- Source text -

━━━━━━━━━━

By Nickolaus Hayes



In 2018 every day, 128 people died after overdosing on opioids. 

The total economic burden from the opioid epidemic, only with prescription opioids, was $78.5 billion per year. 

The costs included healthcare, lost productivity, addiction treatment, and criminal justice involvement. 

The consequences of the COVID-19 pandemic, state-wide lockdowns, massive job loss, and government intervention contributed to more opioid users dying of an overdose. 

Some local health authorities reported that the number of new opioid users might not have increased; however, more people were using alone, making it less likely for someone to help them if they overdose. 

Numerous counties in different states reported increases in opioid-related deaths and calls to emergency services. 

The other significant consequence of the pandemic was the reduction in treatment facility populations and limited admission. 

State health restrictions and government intervention, along with social distancing, reduced treatment options for addicts.

Treatment centers across the nation have had to turn people away. As the restrictions begin to ease and states take steps to restart the economy, the reality of the increase in deaths of despair will start to hit home. 

These are deaths that are associated with mental health and economic factors and related drug and alcohol use. In a report published by Well Being Trust; Peterson, Steve, et al. 2020, more Americans could lose their lives to deaths of despair because of the COVID-19 recession. 

The opioid epidemic was already a national crisis; however, the numbers from the past few years indicated it had tapered off.

Most people who became addicted to opioids became hooked through taking a prescription.

Although, it has been a variety of opioids from pain medication, heroin, and synthetic opioids like fentanyl. 

In early March, when many of the lockdowns were taking place, counties began to see an uptick in overdose and emergency calls related to opioids. The presence of fentanyl in cocaine had a significant role in this. However, current opioid users were using alone and had nowhere to reach out to for help.

━━━━━━━━━━

- Information provided -
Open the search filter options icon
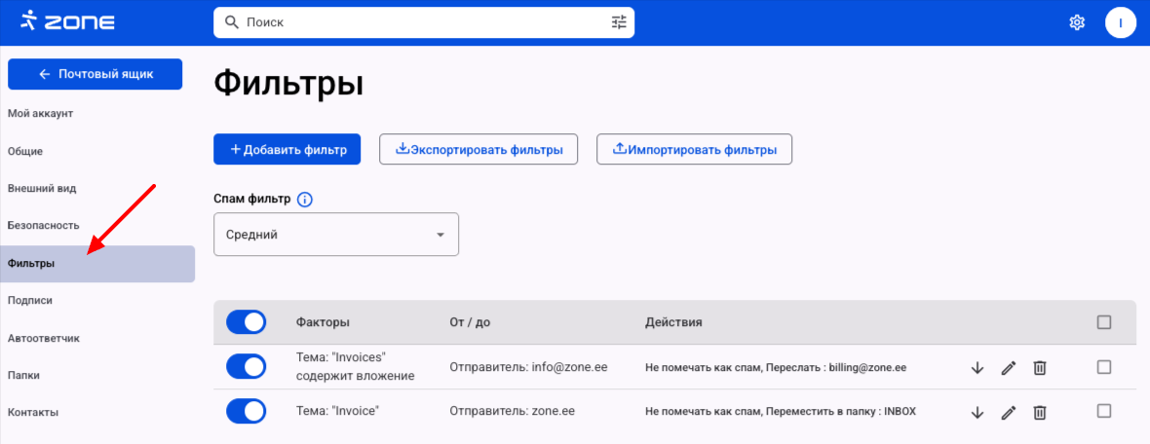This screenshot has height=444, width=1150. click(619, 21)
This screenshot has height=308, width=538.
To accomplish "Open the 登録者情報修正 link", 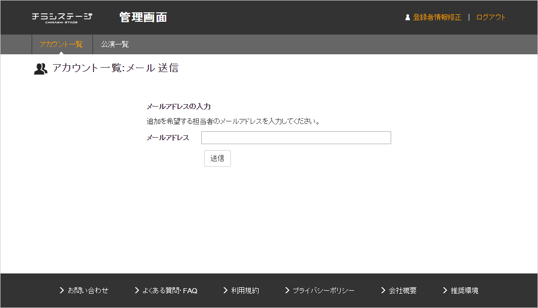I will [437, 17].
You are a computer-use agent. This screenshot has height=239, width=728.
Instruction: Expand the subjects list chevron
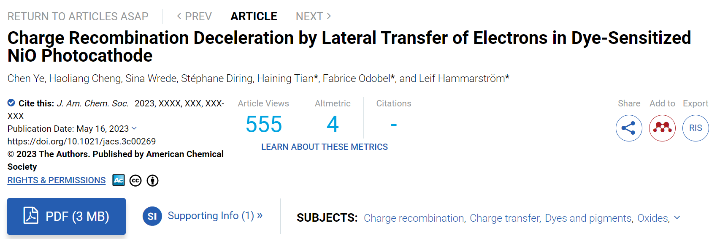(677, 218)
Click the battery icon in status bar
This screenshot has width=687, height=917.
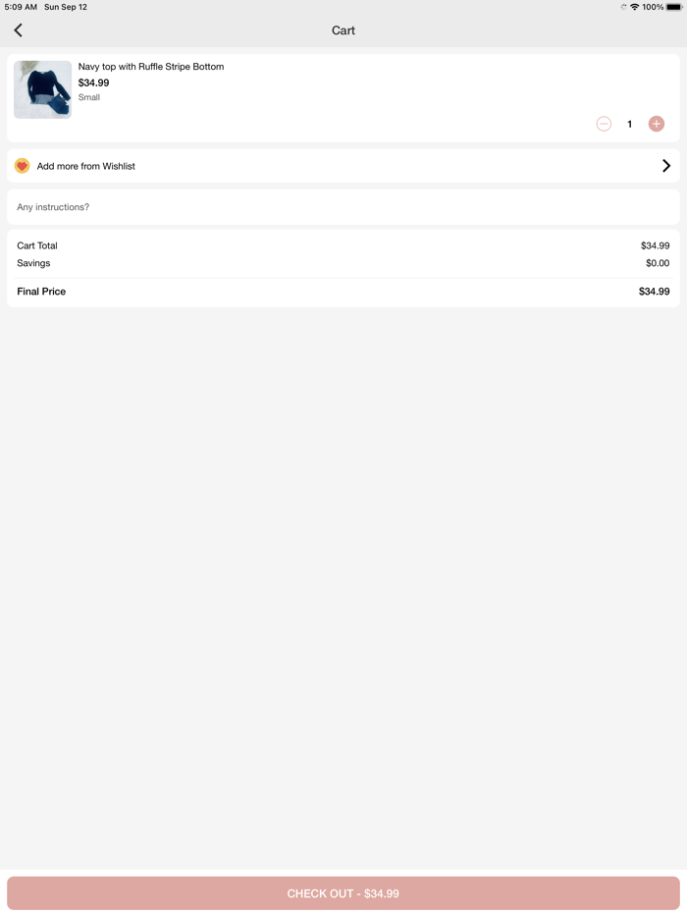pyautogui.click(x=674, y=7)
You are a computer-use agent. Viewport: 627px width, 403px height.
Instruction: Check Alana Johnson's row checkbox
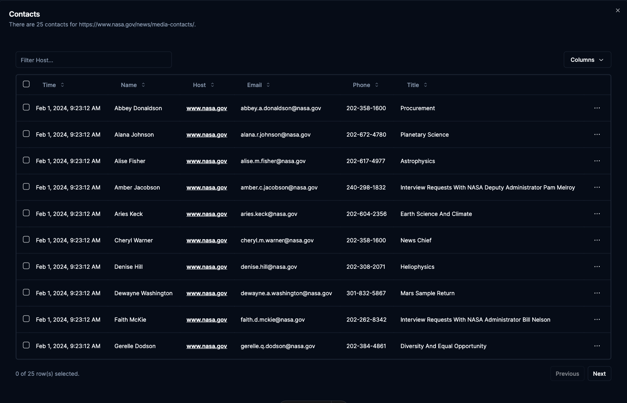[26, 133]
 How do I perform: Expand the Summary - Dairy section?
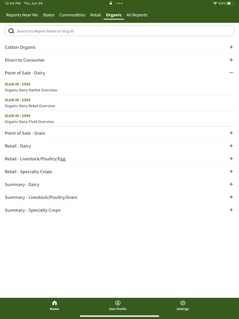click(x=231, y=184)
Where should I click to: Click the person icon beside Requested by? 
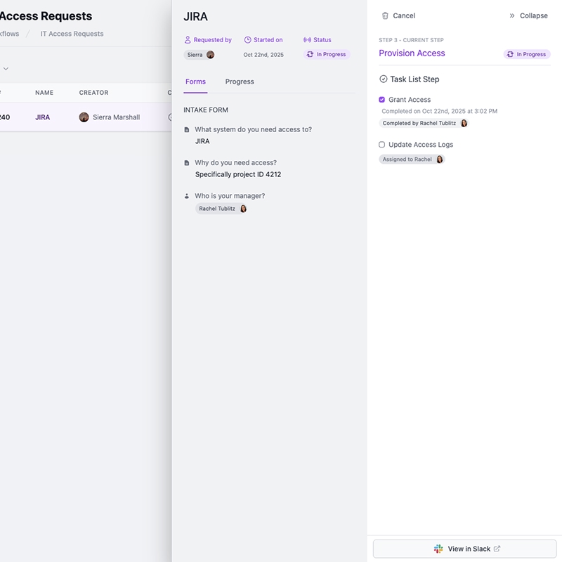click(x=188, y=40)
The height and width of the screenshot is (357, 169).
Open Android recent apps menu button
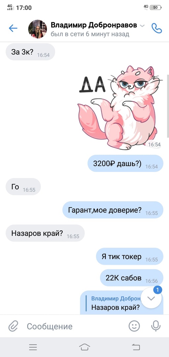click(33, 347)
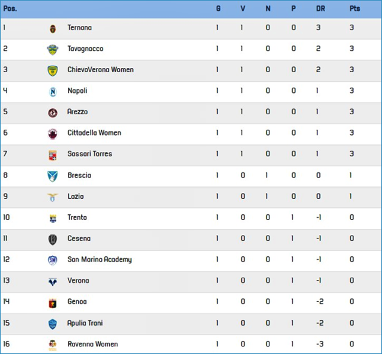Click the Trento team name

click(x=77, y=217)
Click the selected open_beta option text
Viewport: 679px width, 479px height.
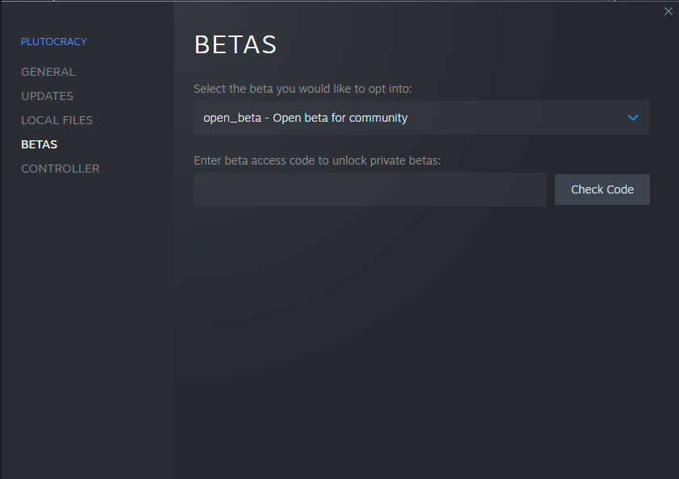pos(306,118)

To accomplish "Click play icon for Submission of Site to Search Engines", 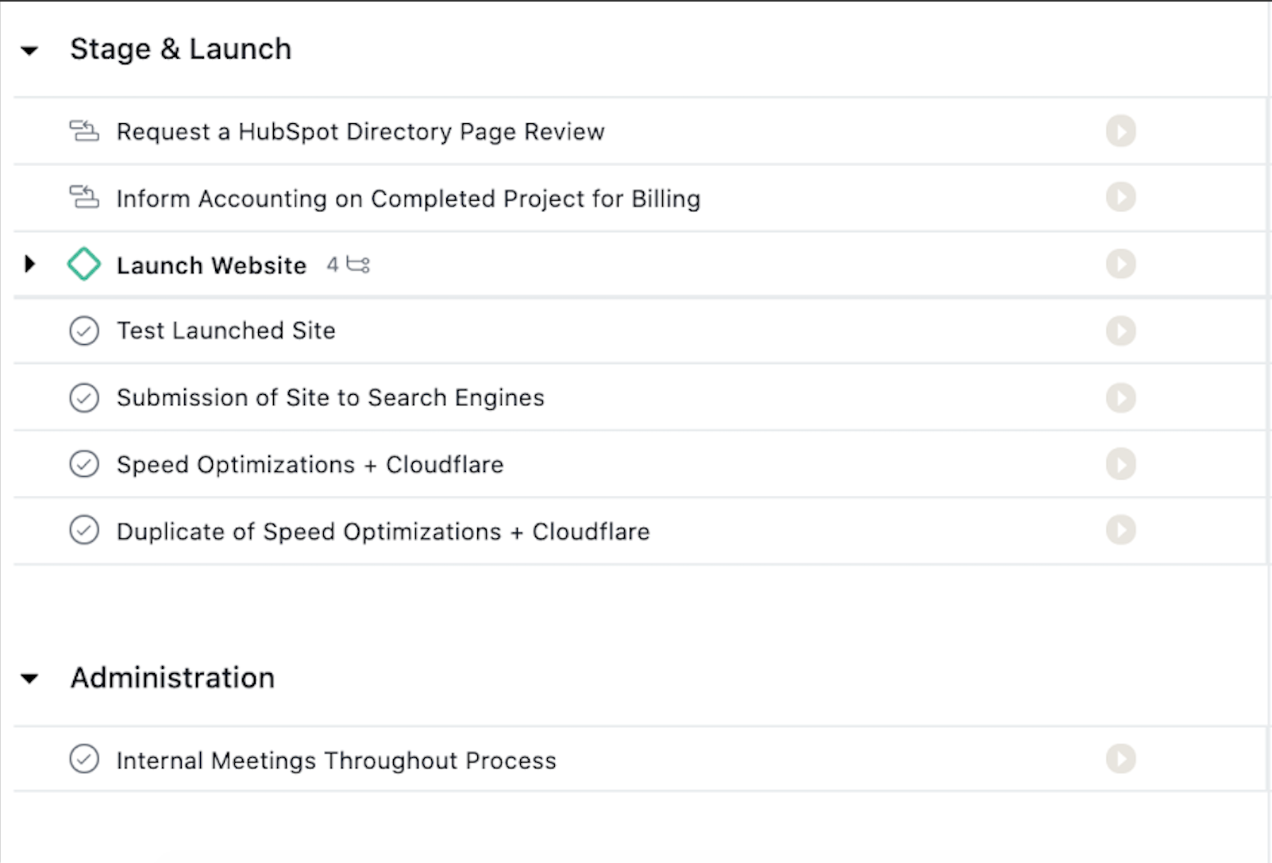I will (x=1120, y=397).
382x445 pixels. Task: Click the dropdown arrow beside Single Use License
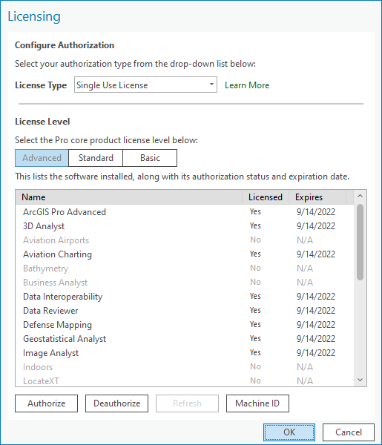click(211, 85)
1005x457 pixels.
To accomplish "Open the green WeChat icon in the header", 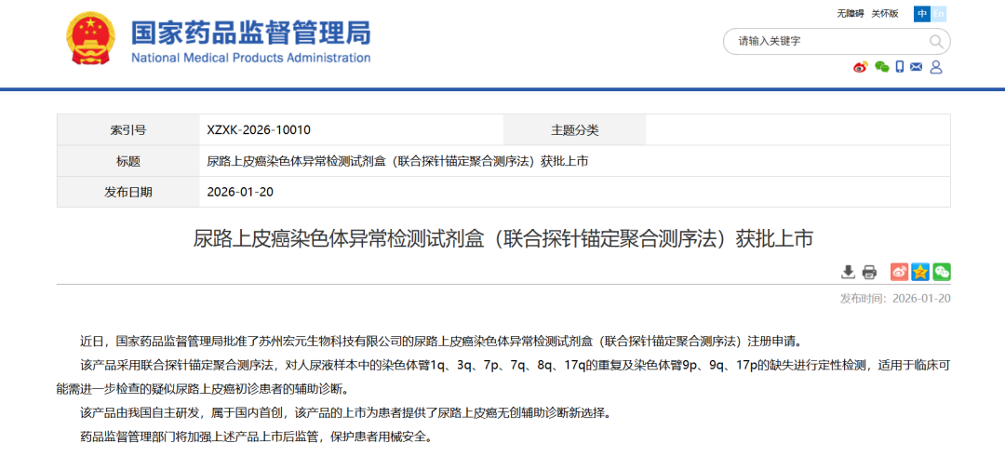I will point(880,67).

━━━━━━━━━━

- Exercise -
In the article on the opioid epidemic, what was the yearly economic burden from prescription opioids alone?

- Solved exercise -
$78.5 billion per year.